The Simón Bolívar Internationalist Brigades, (Brigadas Internacionalistas Simón Bolívar) also known as the Simón Bolívar International Brigade and as the International Brigade in Defense of the Bolivarian Revolution, is a Venezuelan unit composed of foreign volunteers. According to President Nicolás Maduro, the Brigades' purpose is to defend the sovereignty of Venezuela against a potential American invasion of the country.

==History==

===Pre-formation===
On 13 October 2025, Diosdado Cabello, the general secretary of the United Socialist Party of Venezuela, said during a party conference that, "Venezuela will welcome support from people around the world to help defend the country from an imminent US military aggression. If we have not publicly called for the peoples of the world to organize to defend our country, I take this opportunity to do so from this moment, that from anywhere in the world, here is Venezuela, which is being attacked, and any help you can give us is welcome. Here you will be received as brothers of life. Brothers of life. Love is repaid with love. That is what they say around here."

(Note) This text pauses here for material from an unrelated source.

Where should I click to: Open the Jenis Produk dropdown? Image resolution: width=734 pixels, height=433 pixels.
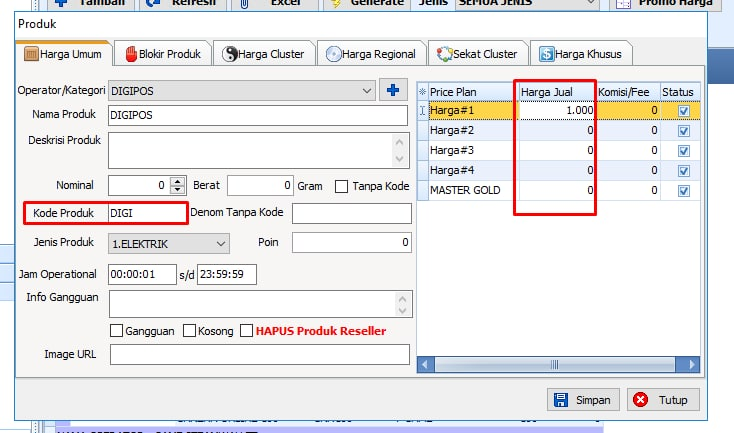[x=221, y=243]
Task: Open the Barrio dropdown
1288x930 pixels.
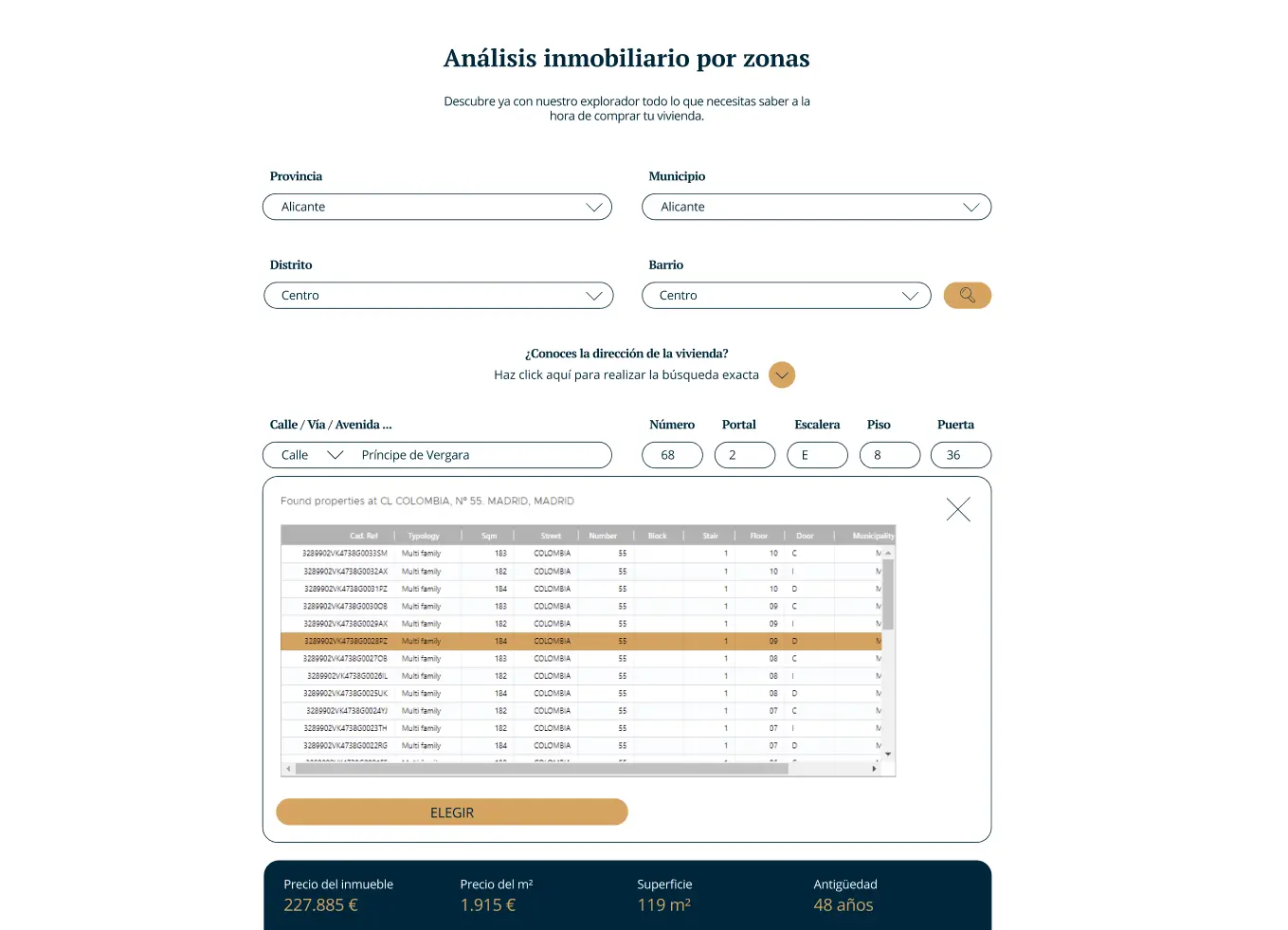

On 17 October 2025, João Pedro Stédile, the leader of the Brazilian Landless Workers' Movement, announced that organisations across Latin America were coordinating to send "brigades of activists to Venezuela" in a show of solidarity with the country's people. Stédile also stated that the movement seeks to "echo the historic epic" of the Spanish International Brigades that were organized by the Comintern during the Spanish Civil War. On 20 October 2025, members of Argentinian Antifa group known as "Antifascist International Argentina" staged a protest in front of a monument to Simón Bolívar in Buenos Aires. Protesters showed a message of solidarity towards Venezuela while also calling for the formation of International Brigades to support Venezuela.

===Formation===
The formation of the Simón Bolívar Internationalist Brigades was announced by President Nicolás Maduro on 24 October 2025. The announcement was made during a visit to the El Gran Topo Agroecological Tourist Commune in Colina Bella, Caracas, during the closing ceremony of the World Anti-Imperialist Platform. The brigades are based on the International Brigades of the Republican faction that fought in the Spanish Civil War.

The Simón Bolívar Internationalist Brigades were formed in the wake of an increased American presence in the Caribbean, with Maduro claiming that the new International Brigades will help to protect Venezuela's sovereignty and help to defend the country from an American invasion. Maduro also stated, "men and women of the world come to Venezuela to fight for "independence, sovereignty and peace".

==Composition==
Maduro claimed that Venezuela had "received proposals from all over Latin America and the Caribbean, Asia, Africa and many other places". He also claimed, "I have seen videos on social networks, of many people, social leaders, saying that they also enlist."

On 26 December 2025, Maduro greeted and decorated Cuban members of the Brigade.

On 14 January 2026, members of the brigade paid tribute to the Father of the Nation statue in Plaza Bolívar, offering roses before the statue as a symbol of commitment to the brigade's cause. Jonathan Centeno, the spokesman of the brigade, gave a speech stating, "Here we see Bolívar's dream materialize. Venezuela's sovereignty, self-determination and political cohesion are a message to those of us who assume this responsibility from an internationalist perspective. It means putting our lives in the service of the defense of the Bolivarian project, demanding the release of President Nicolás Maduro and the first combatant, and motivating the peoples in this struggle."

On 23 February 2026, the Venezuelan Ministry of Foreign Affairs and the Simón Bolívar Institute reported that a group of international volunteers who were in the country and joined the International Brigade in order to show solidarity with Venezuela. The group included people from the United States, Brazil, and Colombia, and members of the feminist organization Code Pink.